Eight months went by, though, and Houlihan noticed that the company had done nothing to remedy the issue. So he created a (now-defunct) Pastebin page and contacted high-profile security writer Brian Krebs, who published a post about the breach on his blog, KrebsOnSecurity, on Monday.

Krebs’ widely-circulated post brought such attention to the matter that it compelled Panera to act. By Monday afternoon, Panera took its website offline and claimed to fix the botched functionality, issuing a statement alleging that “it takes data security very seriously.” The statement tiptoed around the fact that Panera had apparently been aware of the vulnerability for months. As Krebs noted, though, the “fix” was more of a band-aid, simply requiring a login to view the page where the data was still accessible. Krebs was able to find this same vulnerability at different endpoints on the site—catering.panerabread.com, for example—that hadn’t been addressed at all.

The company later told Fox News that the breach affected “fewer than 10,000 customers”, much to the chagrin of Krebs, who estimated—per documents from Information Security firm Hold Security—that the figure may be closer to 37 million.

Panera and Gustavison have yet to respond to request for comment from MUNCHIES on Tuesday regarding the scope of the apparent leak, why it took the company so long to address this vulnerability, and how the company plans to assist affected customers.

Within his Medium post, Houlihan, who did not respond to immediate request for comment on Tuesday from MUNCHIES, expressed frustration over press reports that were regurgitating Panera party line uncritically.

“I’m not going to stand for reporting that sweeps all of this under the rug,” he wrote. “While Panera Bread’s website remains down due to several specific examples demonstrating the “resolution” didn’t resolve anything, news reports are not updating this fact.”

Krebs, meanwhile, is suspicious of anything the company has to say about the breach.

“I’m afraid I have no idea,” Krebs wrote MUNCHIES over email on Tuesday when asked whether he knows if Panera has fixed the issues he identified. “I think they’re the only ones who can answer that, and my guess is they won’t.”

→ **Exercise requirements**
[A] Please rewrite the Panera breach passage starting with "Krebs’ widely-circulated post" and going on through "addressed at all.", putting "stopgap" in place of "band-aid".
[B] Name every person mentioned in the Panera breach passage.

→ **Provided material**
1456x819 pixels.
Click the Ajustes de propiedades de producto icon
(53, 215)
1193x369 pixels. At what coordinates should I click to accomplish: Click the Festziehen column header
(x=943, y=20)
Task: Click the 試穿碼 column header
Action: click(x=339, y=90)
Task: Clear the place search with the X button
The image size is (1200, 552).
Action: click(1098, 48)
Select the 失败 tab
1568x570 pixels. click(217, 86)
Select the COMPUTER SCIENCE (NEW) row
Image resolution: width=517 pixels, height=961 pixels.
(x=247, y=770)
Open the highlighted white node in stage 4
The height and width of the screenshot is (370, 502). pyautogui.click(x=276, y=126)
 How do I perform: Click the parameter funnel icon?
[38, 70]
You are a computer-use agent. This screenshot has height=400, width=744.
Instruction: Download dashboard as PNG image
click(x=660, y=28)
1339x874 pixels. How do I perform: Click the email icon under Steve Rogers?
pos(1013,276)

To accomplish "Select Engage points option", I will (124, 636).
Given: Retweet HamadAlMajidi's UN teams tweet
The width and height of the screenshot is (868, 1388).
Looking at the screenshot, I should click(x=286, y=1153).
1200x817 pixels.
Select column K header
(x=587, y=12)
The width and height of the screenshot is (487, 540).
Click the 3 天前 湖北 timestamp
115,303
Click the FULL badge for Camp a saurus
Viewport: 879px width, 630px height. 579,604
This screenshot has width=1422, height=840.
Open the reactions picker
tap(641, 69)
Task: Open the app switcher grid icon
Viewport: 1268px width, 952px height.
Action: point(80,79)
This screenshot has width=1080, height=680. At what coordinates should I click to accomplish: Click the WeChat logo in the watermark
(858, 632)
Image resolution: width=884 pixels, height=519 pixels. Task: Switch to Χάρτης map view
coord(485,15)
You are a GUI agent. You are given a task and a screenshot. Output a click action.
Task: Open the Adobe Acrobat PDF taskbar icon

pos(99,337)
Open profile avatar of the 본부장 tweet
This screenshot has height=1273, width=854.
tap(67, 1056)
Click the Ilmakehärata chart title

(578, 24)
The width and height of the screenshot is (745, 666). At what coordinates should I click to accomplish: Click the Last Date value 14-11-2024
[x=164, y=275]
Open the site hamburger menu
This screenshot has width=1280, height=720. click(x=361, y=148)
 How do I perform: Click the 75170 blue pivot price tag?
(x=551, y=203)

→ **Solved problems**
[A]
Krebs’ widely-circulated post brought such attention to the matter that it compelled Panera to act. By Monday afternoon, Panera took its website offline and claimed to fix the botched functionality, issuing a statement alleging that “it takes data security very seriously.” The statement tiptoed around the fact that Panera had apparently been aware of the vulnerability for months. As Krebs noted, though, the “fix” was more of a stopgap, simply requiring a login to view the page where the data was still accessible. Krebs was able to find this same vulnerability at different endpoints on the site—catering.panerabread.com, for example—that hadn’t been addressed at all.

[B]
Houlihan
Brian Krebs
Gustavison